The novel has the bare bones of the biblical story: Naomi’s husband has died in the home they established, far from where they were born. As the novel opens, her son, Mahlon, also has just died, leaving her daughter-in-law Ruth a widow. When Naomi decides to return to the land of her birth — in this case, the American South — Ruth follows her. But unlike the biblical version, which dispatches with the deaths in a matter of sentences, the novel is a full meditation on loss, with grief treated like something that rolls out slowly, like the long journey home that Ruth and Naomi bravely make together.

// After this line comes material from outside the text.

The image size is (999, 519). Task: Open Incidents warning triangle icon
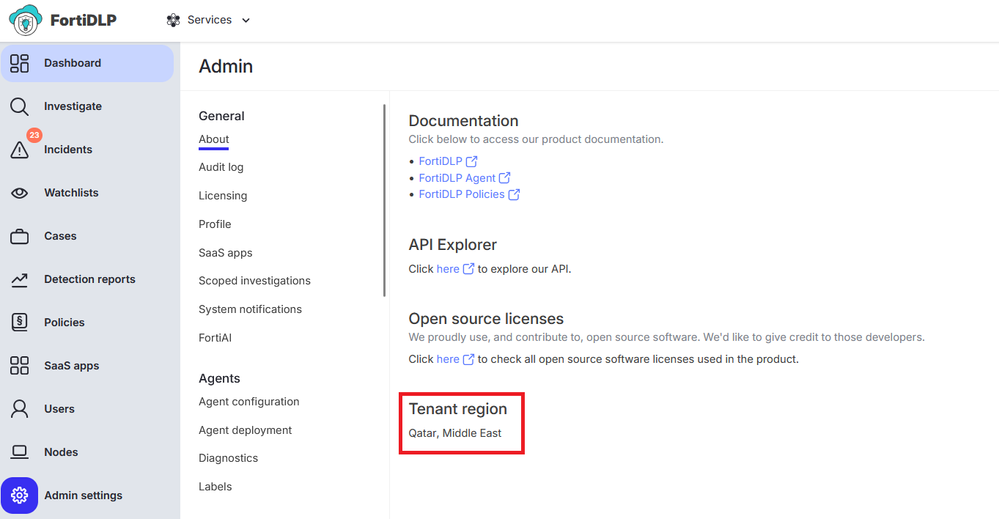(19, 150)
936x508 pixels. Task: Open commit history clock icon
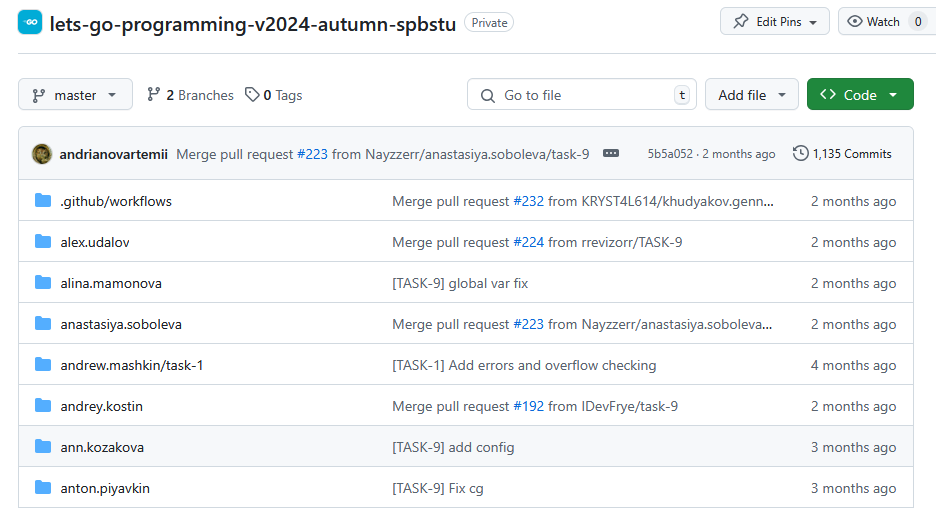pyautogui.click(x=800, y=154)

The story is about rebuilding and redemption, both literally and figuratively. Curiously — though Naomi is a life-long, if struggling, Christian — the novel does not mention any consciousness of the Book of Ruth in its many religious references. In Lott’s world, the emptiness that Naomi faces is reflected even in the absence of a biblical story that might have provided her some comfort. Luckily — and to the surprise of Naomi and Ruth — comfort, and even God, will find them and bring them both home.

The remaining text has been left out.